*Text segment*.
★ ★ ★ ★ ★ ★ ★
After receiving her Master of Public Health degree, Swenson taught medical and graduate students about health, gender and sexuality in her course “Women, Health, and Development From a Global Perspective" in the Social and Behavioral Sciences Departments at HSPH for over 20 years. At Harvard, she served on the HSPH Alumni Council, and was a founding member and former faculty in the concentration on women, gender, and health.

Swenson was an Affiliate of the Women Gender & Sexuality program at Harvard's Faculty of Arts & Sciences, and a member of the group on Reproductive Health and Rights at the Harvard Center for Population and Development Studies. She co-taught an interdisciplinary course, Gender, Health and Marginalization Through a Critical Feminist Lens, at Massachusetts Institute of Technology (MIT)'s Graduate Consortium of Women's Studies, free on OpenCourseWare.

== Our Bodies, Ourselves ==
In the late 1960s and early 1970s, a time when women were meeting in groups across the country to share and expose injustices in their lives, Swenson and Nancy Miriam Hawley, a social worker, began meeting at their kitchen tables in Boston with other women about their health, their experiences with healthcare, questions about sexuality and their bodies, only to discover that many of them shared similar frustrations and misinformation. The group grew to 12 women who spent an entire summer researching the answers to the list of medical questions they developed. They were inspired to share their research findings in a 193-page booklet, published by New England Free Press, and a course called Women and Their Bodies, which led directly to the first commercial edition of Our Bodies, Ourselves in 1971, published by Random House, with later editions by Simon & Schuster.

Swenson also utilized her knowledge on topics such as sexuality, childbirth, menopause, housing, work, retirement, money, care giving, medical problems, and death, to contribute to books such as Ourselves, Growing Older (viewed from the perspective of the older woman in OBOS). In addition to Our Bodies, Ourselves, she contributed to editions of the Boston Women's Health Book Collective's other publications including guide for aging women: Ourselves Growing Older: Women Aging with Knowledge and Power.

== She's Beautiful When She's Angry ==
The film She's Beautiful When She's Angry explains the history of the women who founded the modern women's movement from 1966 to 1971. The movie moves from the founding of NOW, with women in hats and gloves, to the beginning of more radical groups of women's liberation. She's Beautiful When She's Angry articulates the stories of 30 individual women and the Our Bodies Ourselves collective, all of which fought for their own equality and in the process created a revolution. Created by filmmaker Mary Dore, She's Beautiful When She's Angry is the first film about second-wave feminism to illustrate clearly the distinctions between what became the global women's health movement and how, as a movement, OBOS was closer to the heart of women's liberation than to mainstream feminism at the time. Rather than celebrating "girl power," Dore illustrates an honest, critical, and inclusive image of the history of second wave feminism. "It explains the place of Our Bodies, Ourselves in providing a feminist guide to women's health and medical care, while providing a bibliography for who was organizing and how to organize for both local and national change."

Swenson's mother was eight years old when women won the right to vote and electricity came to the immigrant farming community where she was born. By the time Swenson became a mother, she was president of a women's rights organization. Swenson felt that "one of the high points of She’s Beautiful When She’s Angry is the tribute paid and the link made to that first wave, which started with such a sweeping agenda and ended after less than a century with the single, narrow goal of giving women the right to vote."

== Personal life and death ==
In 1956, she married World War II airman John Lena Swenson of the 100th Bomb Group of the Eighth Air Force. He died in 2002. They had one daughter, Sarah Vox Swenson, who became a well-known choreographer.

Swenson died from cancer at her home in Newton, Massachusetts, on May 11, 2025, at the age of 93. The Our Bodies Ourselves project posted an obituary on its website.
★ ★ ★ ★ ★ ★ ★
*Task A*. Based on the text about Swenson, do these statements agree with it? Answer yes or no for each, and quote the words that decide it. (i) The group that started at kitchen tables in Boston grew to 12 women. (ii) Simon & Schuster published the first commercial edition of Our Bodies, Ourselves. (iii) Swenson died at her home in Boston.
*Task B*. According to the text about Swenson, who made the film She's Beautiful When She's Angry?

*Dataset items*.
★ ★ ★ ★ ★ ★ ★
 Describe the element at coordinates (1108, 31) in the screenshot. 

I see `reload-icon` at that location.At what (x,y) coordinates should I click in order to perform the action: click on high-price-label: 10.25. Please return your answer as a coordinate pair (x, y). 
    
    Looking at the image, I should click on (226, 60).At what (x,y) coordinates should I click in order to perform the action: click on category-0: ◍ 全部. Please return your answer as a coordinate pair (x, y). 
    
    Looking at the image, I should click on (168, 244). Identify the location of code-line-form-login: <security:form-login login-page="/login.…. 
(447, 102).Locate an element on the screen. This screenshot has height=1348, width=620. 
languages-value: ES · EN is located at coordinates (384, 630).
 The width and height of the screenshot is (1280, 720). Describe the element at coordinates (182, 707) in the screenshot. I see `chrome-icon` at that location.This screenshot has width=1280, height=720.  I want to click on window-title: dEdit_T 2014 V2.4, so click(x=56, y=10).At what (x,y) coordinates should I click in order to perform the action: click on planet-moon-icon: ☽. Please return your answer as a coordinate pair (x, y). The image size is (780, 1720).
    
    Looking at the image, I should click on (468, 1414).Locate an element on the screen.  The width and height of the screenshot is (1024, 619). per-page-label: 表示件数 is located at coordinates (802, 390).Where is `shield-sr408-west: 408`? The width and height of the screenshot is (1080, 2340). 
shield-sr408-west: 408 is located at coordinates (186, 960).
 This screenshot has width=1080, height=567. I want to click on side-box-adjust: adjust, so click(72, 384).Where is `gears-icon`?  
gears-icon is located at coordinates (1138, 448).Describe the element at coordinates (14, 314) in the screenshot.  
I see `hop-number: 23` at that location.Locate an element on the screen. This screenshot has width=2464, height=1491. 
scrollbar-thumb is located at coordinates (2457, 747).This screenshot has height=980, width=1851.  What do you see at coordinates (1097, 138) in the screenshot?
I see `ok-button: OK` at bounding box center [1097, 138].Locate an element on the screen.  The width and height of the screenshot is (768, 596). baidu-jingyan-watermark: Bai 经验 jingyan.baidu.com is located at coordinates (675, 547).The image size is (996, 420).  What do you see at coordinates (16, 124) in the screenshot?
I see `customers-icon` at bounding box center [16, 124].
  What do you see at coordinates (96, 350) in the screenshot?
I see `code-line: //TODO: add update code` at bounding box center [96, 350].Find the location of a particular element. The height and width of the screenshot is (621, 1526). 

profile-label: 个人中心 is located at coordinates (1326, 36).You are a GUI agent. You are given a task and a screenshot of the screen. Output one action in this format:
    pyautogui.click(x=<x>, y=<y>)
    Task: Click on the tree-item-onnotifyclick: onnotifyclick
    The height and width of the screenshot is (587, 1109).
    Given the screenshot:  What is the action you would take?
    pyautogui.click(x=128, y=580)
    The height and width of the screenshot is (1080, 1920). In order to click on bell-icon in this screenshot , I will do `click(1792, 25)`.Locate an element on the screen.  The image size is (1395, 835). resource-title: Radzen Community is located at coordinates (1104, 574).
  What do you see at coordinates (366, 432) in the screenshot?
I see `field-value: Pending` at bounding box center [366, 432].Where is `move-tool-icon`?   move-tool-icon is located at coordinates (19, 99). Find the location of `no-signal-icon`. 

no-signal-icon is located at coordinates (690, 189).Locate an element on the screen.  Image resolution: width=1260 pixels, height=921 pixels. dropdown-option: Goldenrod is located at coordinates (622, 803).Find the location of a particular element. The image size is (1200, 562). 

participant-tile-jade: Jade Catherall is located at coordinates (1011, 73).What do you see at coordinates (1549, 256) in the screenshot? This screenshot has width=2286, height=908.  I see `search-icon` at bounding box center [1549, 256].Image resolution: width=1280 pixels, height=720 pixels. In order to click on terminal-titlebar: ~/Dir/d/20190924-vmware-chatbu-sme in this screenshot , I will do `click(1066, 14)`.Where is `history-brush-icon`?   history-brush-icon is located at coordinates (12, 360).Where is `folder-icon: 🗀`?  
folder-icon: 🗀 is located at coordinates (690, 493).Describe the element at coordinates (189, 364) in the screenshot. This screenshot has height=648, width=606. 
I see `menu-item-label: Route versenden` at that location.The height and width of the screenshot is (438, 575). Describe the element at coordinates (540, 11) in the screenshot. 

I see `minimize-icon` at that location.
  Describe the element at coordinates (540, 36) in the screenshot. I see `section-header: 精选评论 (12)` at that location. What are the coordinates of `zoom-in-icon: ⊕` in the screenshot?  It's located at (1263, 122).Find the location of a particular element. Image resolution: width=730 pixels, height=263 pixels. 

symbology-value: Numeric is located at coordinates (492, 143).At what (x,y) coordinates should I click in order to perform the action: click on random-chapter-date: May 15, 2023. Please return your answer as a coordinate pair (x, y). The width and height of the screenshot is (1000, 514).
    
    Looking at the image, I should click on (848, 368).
★ ★ ★ ★ ★ ★ ★
*Exercise result A*.
(i) Yes: "The group grew to 12 women"
(ii) No: "the first commercial edition of Our Bodies, Ourselves in 1971, published by Random House, with later editions by Simon & Schuster"
(iii) No: "Swenson died from cancer at her home in Newton, Massachusetts"

*Exercise result B*. Filmmaker Mary Dore